There’s a kind of relational magic that happens when people who have experienced the same or similar struggle get together.
In an instant, their hearts are bound in mutual understanding as they look one to another and say, “Me too. I thought I was the only one.”
It was well into the second year after Dominic ran ahead to heaven that I found an online bereaved parent support group. After bearing this burden alone for so many months, it took awhile before I could open my heart to strangers and share more than the outline of my story.
But, oh, when I did! What relief! What beautiful support and affirmation that every. single. thing. that was happening to me and that I was feeling was normal!
I’ll be the first to admit I’m sassy and sometimes salty.
Popping off a quick one-liner (sometimes at the expense of another) was a dinner table past time when our family included four teens.
But it’s one thing to have inside jokes with those I know well and quite another to blast a stranger or a social media only “friend” because they *dare* to post something that goes against my pet opinion or viewpoint.
One of the things I adore about the online bereaved parent community is how individuals overwhelmingly respond with grace, kindness, thoughtfulness and space for different experiences and opinions.
I wish the rest of the world operated the same way! Maybe we need to revive that old saying: If you can’t say anything nice, don’t say anything at all.
There may be some mamas that don’t drill this into their children but if there are, they don’t live south of the Mason-Dixon line.
Every time there was back and forth in the back seat or on the front porch and Mama overheard, we were told, “If you can’t say anything nice, then don’t say anything at all.”
Chole identifies several groups that were in proximity to Jesus as He was dying on the cross.
Perhaps two people were silenced by grief or gently sobbing.
The others were taunting Him, mocking Him and reveling in His [apparent] inability to save Himself or be rescued by the Father He claimed close connection to.
They had no idea that His death was a last act of willing submission and laying aside of His power, position and possible retribution against those who had put Him there.
Love held Him to the cross-not nails or impotence.
So today I fast criticism.
I will fast judging others based on half-truths or even whole ones that cast them into a role other than as an image-bearer of our God.
Every single person I meet is bearing up under some kind of burden. Every face I see has an untold story behind the smile, frown, scowl or tears.
And every single human being is known and loved by the God who made them and the Savior who died to redeem them.
Today, fast criticism. From the clerk moving slowly to the homeless vet on the streets, consider carefully that Jesus knows them by name. Today, seek to know more, assume less, and air prayers for Jesus’ ‘least of these’ boldly in the presence of your shared Father God.
Alicia Britt Chole
**As promised, I am sharing thoughts on 40 DAYS OF DECREASE (a Lenten journal/devotional). If you choose to get and use the book yourself, I’ll be a day behind in sharing so as not to influence anyone else’s experience. **
It’s funny how child loss has, at the same time, made me more yielding and more steadfast.
I give in without a moment’s hesitation to other people’s choice in where to go for lunch, what to do for birthdays, how to arrange this or that at church. My brain simply doesn’t have the capacity any more to argue over trifles.
But I will stand up to a lion for the sake of love or to protect a hurting heart.
There is so much going on right now in our country and our world that hurts my heart.

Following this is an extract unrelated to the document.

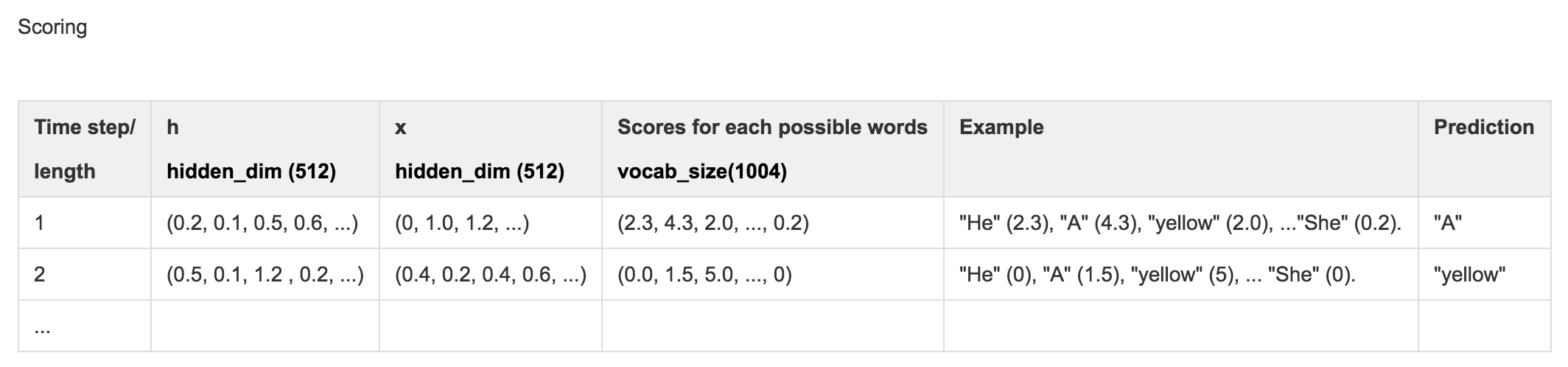Click the Example column header
The width and height of the screenshot is (1568, 367).
pyautogui.click(x=1181, y=149)
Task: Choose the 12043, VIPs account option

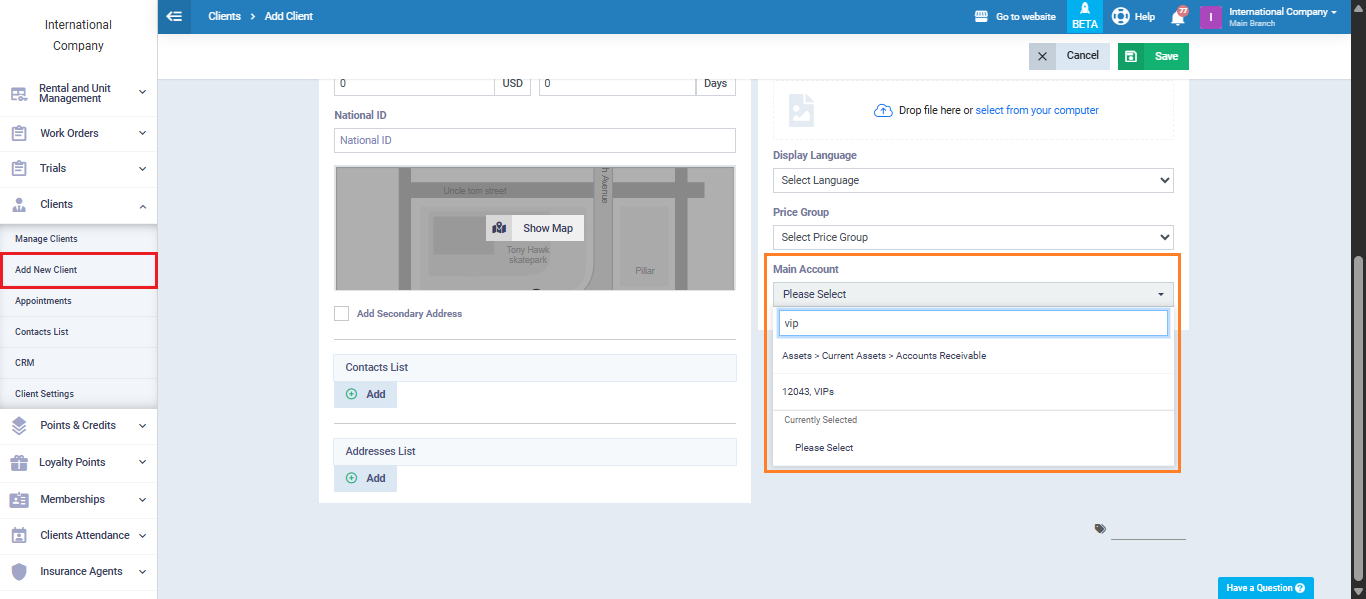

I could get on my soapbox and pontificate about what policies should be or what politicians should do but my tiny voice wouldn’t make a difference on the grander stage.
My world is pretty small in comparison to social influencers and the ones who want to be.
Even still, what I do and what I say each day matters.
It matters to my family and my neighbors.
It matters to the folks with whom I share social media space, the road and the grocery aisle.
So I make it a habit to extend and receive grace.
I extend it when someone else’s experience informs an opinion different than my own. I extend it when someone posts a meme or article with which I disagree. I extend it when I scroll past what I consider offensive-just ignore it and go on-instead of “taking them to task”.
I receive it when my friends do the same.
It’s not my job to police everyone else on the planet.
It IS my job to live according to my profession of faith in Jesus Christ.
Grace-unmerited favor-poured out abundantly on me and available for me to pour out on others.